» **WHAT YOU HAVE TO DO**: Your job is to return each record exactly, minus any pictures.

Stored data

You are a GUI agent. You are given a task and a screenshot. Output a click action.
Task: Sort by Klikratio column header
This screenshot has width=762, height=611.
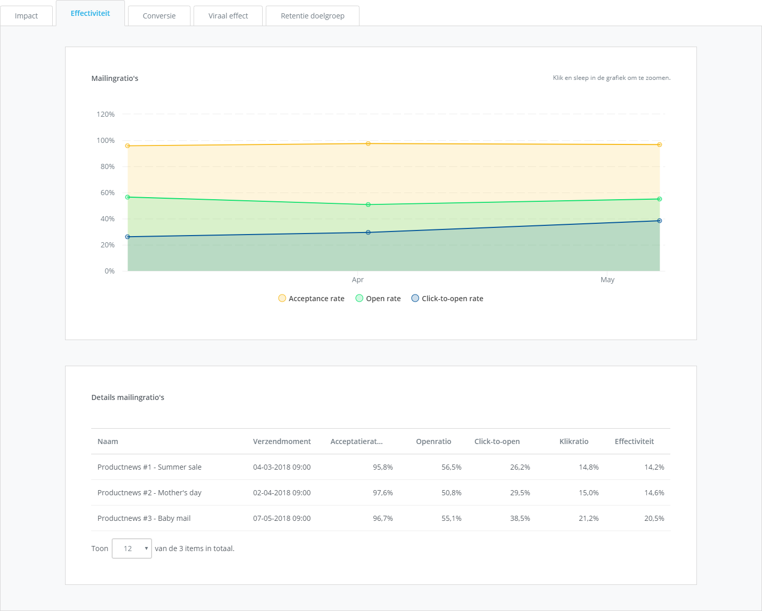point(574,441)
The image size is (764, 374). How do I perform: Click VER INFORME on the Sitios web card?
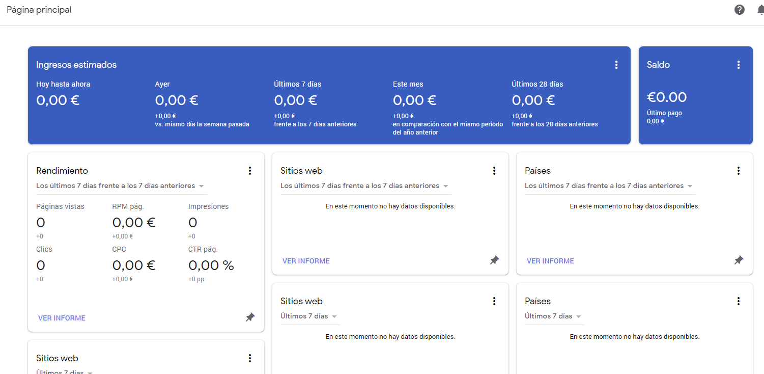pos(306,260)
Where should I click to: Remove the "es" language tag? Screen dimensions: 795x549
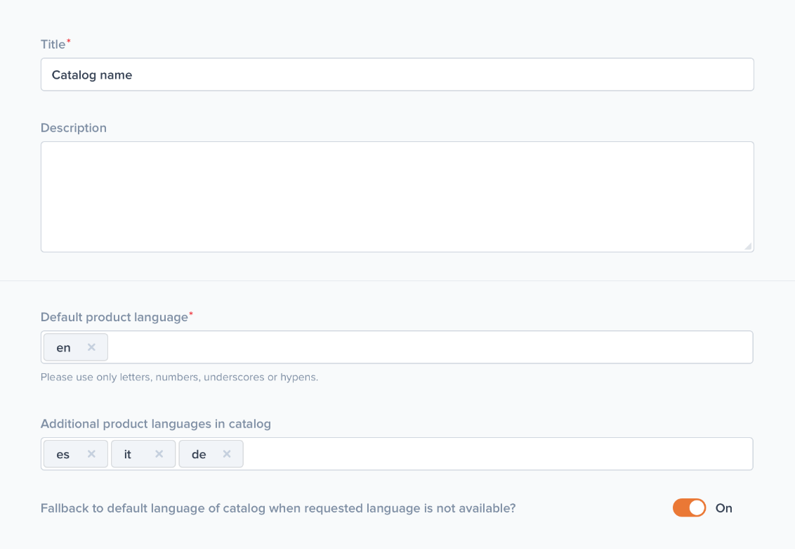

» **EXERCISE RESULT**:
You are a GUI agent. You are given a task and a screenshot. Output a click action.
Task: Sort by Klikratio column header
This screenshot has width=762, height=611.
point(574,441)
The image size is (764, 374). How do I perform: Click VER INFORME on the Sitios web card?
pos(306,260)
Where should I click to: Remove the "es" language tag? Screen dimensions: 795x549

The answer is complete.